Researchers from the Massachusetts General Hospital (MGH) Cancer Center and Boston University School of Medicine (BUSM) have identified the first potential treatment targeting a pathway by which several aggressive tumors maintain their ability to proliferate. Treatment with a small molecule that blocks a key step in that pathway - the alternative lengthening of telomeres (ALT) pathway - was able to inhibit the growth and survival of ALT-positive tumor cells.

"Identification of genetic markers that predict cancer cell vulnerabilities and new drugs to exploit such vulnerabilities is a focal point of cancer research today," says Lee Zou, PhD, associate scientific director of the MGH Cancer Center, senior and co-corresponding author of the report in Science. "Cancer cells must rely on either the telomerase enzyme or the ALT pathway to bypass the normal processes of cell aging and death. Our findings may provide a new direction for the treatment of ALT-positive cancers - which include osteosarcoma, glioblastoma and certain pancreatic tumors."

Telomeres are repetitive DNA sequences that sit at the ends of chromosomes and serve a protective function to make sure cells do not lose valuable genetic information each time they divide. When telomeres have been eroded to a critically short length, they send out a signal to the cell telling it to stop dividing, ensuring that the genetic information remains intact but limiting the cell's lifespan. Cancer cells have evolved to overcome this constant attrition by continuously extending those eroded telomeres, promoting cellular immortality.

There are two major pathways for telomere elongation in cancer cells. The more common pathway relies on the enzyme telomerase to extend telomeres. The less understood ALT pathway lengthens telomeres through recombination with DNA sequences from other chromosomes.

In their investigations, the researchers studied how the action and expression of several key proteins is altered in cancer cells that use the ALT pathway. Focusing on a protein called ATR, a master regulator of DNA repair and recombination, the investigators verified that the protein also plays a crucial role in regulating the ALT pathway. They found that the ATR inhibitors VE-821 and AZ20 selectively eliminated ALT-positive osteosarcoma and glioblastoma cells from panels of cancer cell lines, suppressing their ability to extend their telomeres though recombination and leading to the cells' death.

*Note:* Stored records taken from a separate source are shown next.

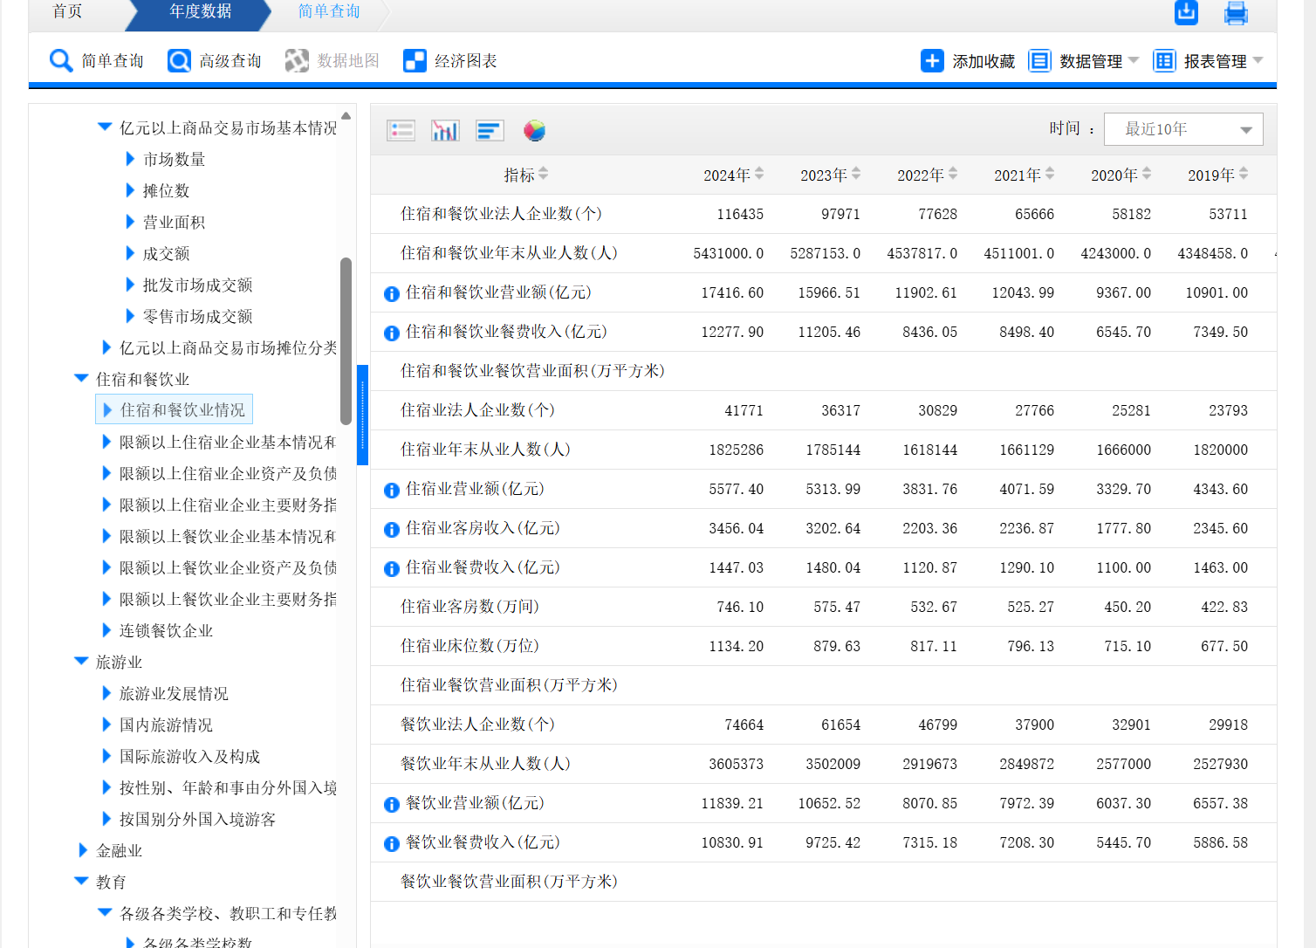Image resolution: width=1316 pixels, height=948 pixels.
Task: Expand the 金融业 tree node
Action: click(83, 850)
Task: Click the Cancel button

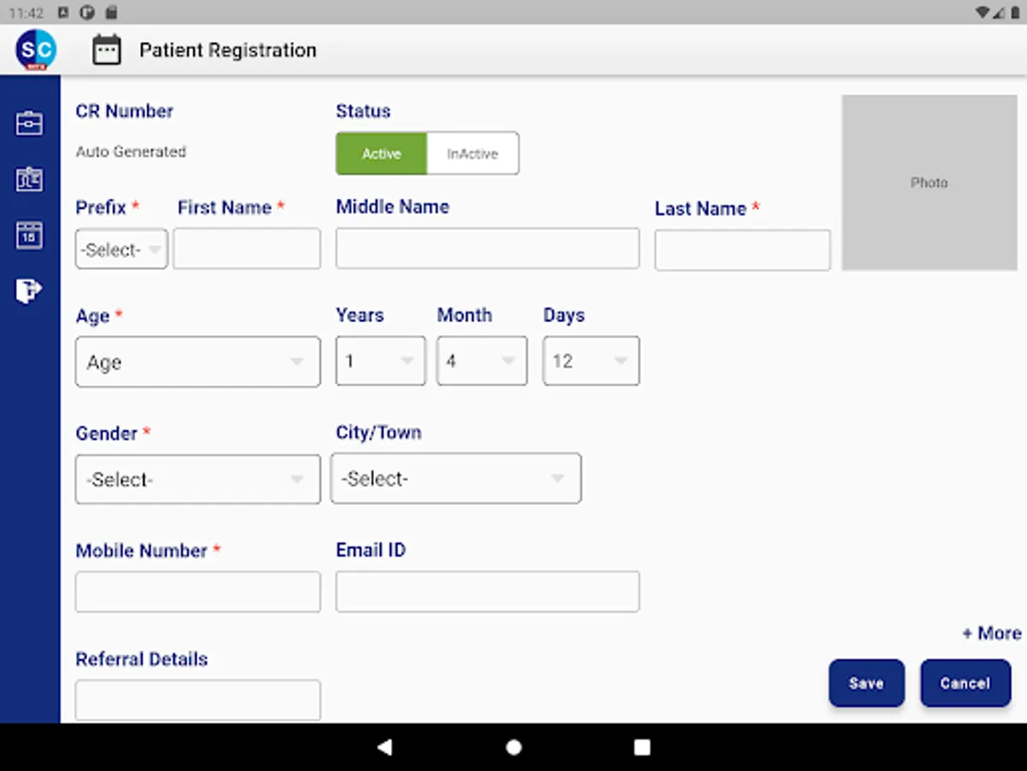Action: click(x=965, y=683)
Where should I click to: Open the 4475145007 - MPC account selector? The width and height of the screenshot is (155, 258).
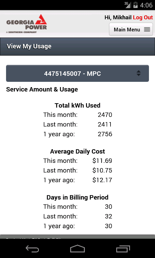coord(78,73)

Co-corresponding and lead author Rachel Flynn, PhD, assistant professor of Pharmacology & Experimental Therapeutics and Medicine at BUSM, explains, "This study suggests that inhibiting ATR may be a novel and important strategy in treating cancers that rely on the ALT pathway, including up to 60 percent of osteosarcomas and 40 to 60 percent of glioblastomas. Such targeted treatments would only affect cancer cells and have little effect on the surrounding healthy tissue, potentially minimizing the harsh and debilitating side effects experienced with traditional cancer therapies." Flynn began the project as a postdoctoral fellow in Zou's MGH Cancer Center lab and completed the investigation after joining the faculty at BUSM.

While clinical trials of telomerase inhibitors for the treatment of cancer are currently underway, the up to 10 percent of tumors that do not use the telomerase pathway would not respond to such drugs. "Testing tumors for their use of telomerase or the ALT pathway is not yet routine," Flynn says. "If VE-821 or other ATR inhibitors are clinically successful, it would support such testing and may lead to more personalized and targeted therapeutic regimens for several cancers refractory to traditional chemotherapeutics."